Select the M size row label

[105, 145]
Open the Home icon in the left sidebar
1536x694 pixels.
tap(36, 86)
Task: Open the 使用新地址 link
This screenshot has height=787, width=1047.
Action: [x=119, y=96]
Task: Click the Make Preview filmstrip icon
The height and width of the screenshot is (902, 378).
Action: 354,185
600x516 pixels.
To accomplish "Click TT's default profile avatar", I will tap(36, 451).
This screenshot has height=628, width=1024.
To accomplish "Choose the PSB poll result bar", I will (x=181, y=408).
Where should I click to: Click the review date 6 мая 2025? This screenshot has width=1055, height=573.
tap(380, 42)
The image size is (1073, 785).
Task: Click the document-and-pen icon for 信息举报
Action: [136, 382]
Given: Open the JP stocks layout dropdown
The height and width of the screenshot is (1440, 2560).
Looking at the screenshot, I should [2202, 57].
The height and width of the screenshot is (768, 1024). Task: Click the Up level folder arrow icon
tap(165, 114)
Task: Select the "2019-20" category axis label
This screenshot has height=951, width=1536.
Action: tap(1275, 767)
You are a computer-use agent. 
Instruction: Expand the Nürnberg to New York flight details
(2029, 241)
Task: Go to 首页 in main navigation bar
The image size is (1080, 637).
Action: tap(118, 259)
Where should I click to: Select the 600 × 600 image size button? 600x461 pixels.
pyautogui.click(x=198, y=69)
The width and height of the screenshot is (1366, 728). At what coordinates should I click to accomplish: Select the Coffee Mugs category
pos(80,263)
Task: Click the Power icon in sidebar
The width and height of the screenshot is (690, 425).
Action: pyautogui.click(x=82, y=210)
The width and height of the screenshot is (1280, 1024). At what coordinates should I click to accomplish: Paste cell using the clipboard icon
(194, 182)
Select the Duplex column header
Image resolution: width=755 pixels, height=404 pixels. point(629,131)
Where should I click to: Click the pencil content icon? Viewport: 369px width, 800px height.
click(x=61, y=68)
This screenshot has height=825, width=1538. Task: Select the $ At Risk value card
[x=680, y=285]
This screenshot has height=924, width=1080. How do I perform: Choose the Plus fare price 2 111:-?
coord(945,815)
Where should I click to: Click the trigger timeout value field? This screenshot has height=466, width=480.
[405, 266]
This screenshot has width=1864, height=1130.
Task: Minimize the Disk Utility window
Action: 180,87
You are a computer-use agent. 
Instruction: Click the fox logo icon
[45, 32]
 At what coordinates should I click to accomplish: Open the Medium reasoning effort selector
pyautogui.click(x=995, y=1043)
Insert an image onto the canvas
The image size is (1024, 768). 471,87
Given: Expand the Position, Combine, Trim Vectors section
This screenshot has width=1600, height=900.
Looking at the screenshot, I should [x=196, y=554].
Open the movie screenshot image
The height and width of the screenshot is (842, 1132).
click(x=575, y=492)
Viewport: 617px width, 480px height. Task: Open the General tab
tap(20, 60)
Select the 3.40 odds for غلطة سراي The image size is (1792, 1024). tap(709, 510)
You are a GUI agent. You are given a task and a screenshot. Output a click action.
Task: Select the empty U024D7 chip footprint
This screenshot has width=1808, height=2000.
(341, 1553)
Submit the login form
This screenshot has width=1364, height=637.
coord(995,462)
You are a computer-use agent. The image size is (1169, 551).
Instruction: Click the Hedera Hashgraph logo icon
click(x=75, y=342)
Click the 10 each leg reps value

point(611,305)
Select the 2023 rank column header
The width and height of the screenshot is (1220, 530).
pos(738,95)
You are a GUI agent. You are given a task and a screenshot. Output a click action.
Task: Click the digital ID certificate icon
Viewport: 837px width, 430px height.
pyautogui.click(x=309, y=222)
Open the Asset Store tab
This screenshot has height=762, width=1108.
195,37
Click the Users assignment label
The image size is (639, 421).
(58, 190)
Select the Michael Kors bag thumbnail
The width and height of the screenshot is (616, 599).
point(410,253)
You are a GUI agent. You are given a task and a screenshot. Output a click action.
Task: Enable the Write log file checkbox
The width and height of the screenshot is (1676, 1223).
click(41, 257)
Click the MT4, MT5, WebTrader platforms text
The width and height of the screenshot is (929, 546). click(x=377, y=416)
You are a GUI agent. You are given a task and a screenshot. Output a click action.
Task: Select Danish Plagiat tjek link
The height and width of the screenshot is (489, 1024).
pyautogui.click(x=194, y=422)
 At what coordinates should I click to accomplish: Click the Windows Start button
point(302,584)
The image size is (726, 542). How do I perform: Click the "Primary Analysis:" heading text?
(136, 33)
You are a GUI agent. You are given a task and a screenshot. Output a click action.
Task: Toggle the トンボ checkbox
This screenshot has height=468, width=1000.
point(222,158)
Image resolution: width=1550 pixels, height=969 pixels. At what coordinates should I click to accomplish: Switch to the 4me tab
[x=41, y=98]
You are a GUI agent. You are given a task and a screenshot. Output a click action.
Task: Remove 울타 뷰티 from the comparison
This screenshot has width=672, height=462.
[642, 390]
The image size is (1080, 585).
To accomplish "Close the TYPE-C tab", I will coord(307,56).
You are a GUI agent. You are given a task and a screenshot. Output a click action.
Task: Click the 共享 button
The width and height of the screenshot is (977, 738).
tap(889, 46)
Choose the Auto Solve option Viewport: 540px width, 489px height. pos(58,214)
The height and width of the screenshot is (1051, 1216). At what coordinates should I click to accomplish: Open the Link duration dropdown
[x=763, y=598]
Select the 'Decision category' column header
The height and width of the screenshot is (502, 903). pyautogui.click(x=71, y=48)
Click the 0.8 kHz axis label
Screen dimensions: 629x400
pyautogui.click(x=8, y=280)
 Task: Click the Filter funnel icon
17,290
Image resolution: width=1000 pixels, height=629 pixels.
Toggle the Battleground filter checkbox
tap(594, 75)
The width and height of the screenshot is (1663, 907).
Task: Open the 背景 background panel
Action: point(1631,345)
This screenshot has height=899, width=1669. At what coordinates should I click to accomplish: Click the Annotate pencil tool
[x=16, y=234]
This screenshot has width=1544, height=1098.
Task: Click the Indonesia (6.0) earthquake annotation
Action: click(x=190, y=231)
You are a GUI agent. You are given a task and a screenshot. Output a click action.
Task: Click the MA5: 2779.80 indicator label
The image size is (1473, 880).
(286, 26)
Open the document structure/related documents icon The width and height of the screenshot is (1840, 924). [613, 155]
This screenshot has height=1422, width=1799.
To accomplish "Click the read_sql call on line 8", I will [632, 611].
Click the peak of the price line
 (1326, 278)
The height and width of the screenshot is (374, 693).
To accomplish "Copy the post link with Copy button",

### EXERCISE AIM
Write out the whole listing above, keeping each line exactly as it is.

### RESPONSE AREA
Select the M size row label

[105, 145]
Open the Home icon in the left sidebar
1536x694 pixels.
tap(36, 86)
Task: Open the 使用新地址 link
This screenshot has height=787, width=1047.
Action: [x=119, y=96]
Task: Click the Make Preview filmstrip icon
The height and width of the screenshot is (902, 378).
Action: 354,185
600x516 pixels.
To accomplish "Click TT's default profile avatar", I will tap(36, 451).
This screenshot has height=628, width=1024.
To accomplish "Choose the PSB poll result bar", I will (x=181, y=408).
Where should I click to: Click the review date 6 мая 2025? This screenshot has width=1055, height=573.
tap(380, 42)
The image size is (1073, 785).
Task: Click the document-and-pen icon for 信息举报
Action: [136, 382]
Given: Open the JP stocks layout dropdown
The height and width of the screenshot is (1440, 2560).
Looking at the screenshot, I should [2202, 57].
The height and width of the screenshot is (768, 1024). Task: Click the Up level folder arrow icon
tap(165, 114)
Task: Select the "2019-20" category axis label
This screenshot has height=951, width=1536.
Action: tap(1275, 767)
You are a computer-use agent. 
Instruction: Expand the Nürnberg to New York flight details
(2029, 241)
Task: Go to 首页 in main navigation bar
The image size is (1080, 637).
Action: tap(118, 259)
Where should I click to: Select the 600 × 600 image size button? 600x461 pixels.
pyautogui.click(x=198, y=69)
The width and height of the screenshot is (1366, 728). At what coordinates should I click to accomplish: Select the Coffee Mugs category
pos(80,263)
Task: Click the Power icon in sidebar
The width and height of the screenshot is (690, 425).
Action: pyautogui.click(x=82, y=210)
The width and height of the screenshot is (1280, 1024). At what coordinates should I click to accomplish: Paste cell using the clipboard icon
(194, 182)
Select the Duplex column header
Image resolution: width=755 pixels, height=404 pixels. point(629,131)
Where should I click to: Click the pencil content icon? Viewport: 369px width, 800px height.
click(x=61, y=68)
This screenshot has height=825, width=1538. Task: Select the $ At Risk value card
[x=680, y=285]
This screenshot has height=924, width=1080. How do I perform: Choose the Plus fare price 2 111:-?
coord(945,815)
Where should I click to: Click the trigger timeout value field? This screenshot has height=466, width=480.
[405, 266]
This screenshot has width=1864, height=1130.
Task: Minimize the Disk Utility window
Action: 180,87
You are a computer-use agent. 
Instruction: Click the fox logo icon
[45, 32]
 At what coordinates should I click to accomplish: Open the Medium reasoning effort selector
pyautogui.click(x=995, y=1043)
Insert an image onto the canvas
The image size is (1024, 768). 471,87
Given: Expand the Position, Combine, Trim Vectors section
This screenshot has width=1600, height=900.
Looking at the screenshot, I should [x=196, y=554].
Open the movie screenshot image
The height and width of the screenshot is (842, 1132).
click(x=575, y=492)
Viewport: 617px width, 480px height. Task: Open the General tab
tap(20, 60)
Select the 3.40 odds for غلطة سراي The image size is (1792, 1024). tap(709, 510)
You are a GUI agent. You are given a task and a screenshot. Output a click action.
Task: Select the empty U024D7 chip footprint
This screenshot has width=1808, height=2000.
(341, 1553)
Submit the login form
This screenshot has width=1364, height=637.
coord(995,462)
You are a computer-use agent. The image size is (1169, 551).
Instruction: Click the Hedera Hashgraph logo icon
click(x=75, y=342)
Click the 10 each leg reps value

point(611,305)
Select the 2023 rank column header
The width and height of the screenshot is (1220, 530).
pos(738,95)
You are a GUI agent. You are given a task and a screenshot. Output a click action.
Task: Click the digital ID certificate icon
Viewport: 837px width, 430px height.
pyautogui.click(x=309, y=222)
Open the Asset Store tab
This screenshot has height=762, width=1108.
195,37
Click the Users assignment label
The image size is (639, 421).
(58, 190)
Select the Michael Kors bag thumbnail
The width and height of the screenshot is (616, 599).
point(410,253)
You are a GUI agent. You are given a task and a screenshot. Output a click action.
Task: Enable the Write log file checkbox
The width and height of the screenshot is (1676, 1223).
click(41, 257)
Click the MT4, MT5, WebTrader platforms text
The width and height of the screenshot is (929, 546). click(x=377, y=416)
You are a GUI agent. You are given a task and a screenshot. Output a click action.
Task: Select Danish Plagiat tjek link
The height and width of the screenshot is (489, 1024).
pyautogui.click(x=194, y=422)
 At what coordinates should I click to accomplish: Click the Windows Start button
point(302,584)
The image size is (726, 542). How do I perform: Click the "Primary Analysis:" heading text?
(136, 33)
You are a GUI agent. You are given a task and a screenshot. Output a click action.
Task: Toggle the トンボ checkbox
This screenshot has height=468, width=1000.
point(222,158)
Image resolution: width=1550 pixels, height=969 pixels. At what coordinates should I click to accomplish: Switch to the 4me tab
[x=41, y=98]
You are a GUI agent. You are given a task and a screenshot. Output a click action.
Task: Remove 울타 뷰티 from the comparison
This screenshot has width=672, height=462.
[642, 390]
The image size is (1080, 585).
To accomplish "Close the TYPE-C tab", I will coord(307,56).
You are a GUI agent. You are given a task and a screenshot. Output a click action.
Task: Click the 共享 button
The width and height of the screenshot is (977, 738).
tap(889, 46)
Choose the Auto Solve option Viewport: 540px width, 489px height. pos(58,214)
The height and width of the screenshot is (1051, 1216). At what coordinates should I click to accomplish: Open the Link duration dropdown
[x=763, y=598]
Select the 'Decision category' column header
The height and width of the screenshot is (502, 903). pyautogui.click(x=71, y=48)
Click the 0.8 kHz axis label
Screen dimensions: 629x400
pyautogui.click(x=8, y=280)
 Task: Click the Filter funnel icon
17,290
Image resolution: width=1000 pixels, height=629 pixels.
Toggle the Battleground filter checkbox
tap(594, 75)
The width and height of the screenshot is (1663, 907).
Task: Open the 背景 background panel
Action: point(1631,345)
This screenshot has height=899, width=1669. At what coordinates should I click to accomplish: Click the Annotate pencil tool
[x=16, y=234]
This screenshot has width=1544, height=1098.
Task: Click the Indonesia (6.0) earthquake annotation
Action: click(x=190, y=231)
You are a GUI agent. You are given a task and a screenshot. Output a click action.
Task: Click the MA5: 2779.80 indicator label
The image size is (1473, 880).
(286, 26)
Open the document structure/related documents icon The width and height of the screenshot is (1840, 924). [613, 155]
This screenshot has height=1422, width=1799.
To accomplish "Click the read_sql call on line 8", I will [632, 611].
Click the peak of the price line
 (1326, 278)
The height and width of the screenshot is (374, 693).
To accomplish "Copy the post link with Copy button",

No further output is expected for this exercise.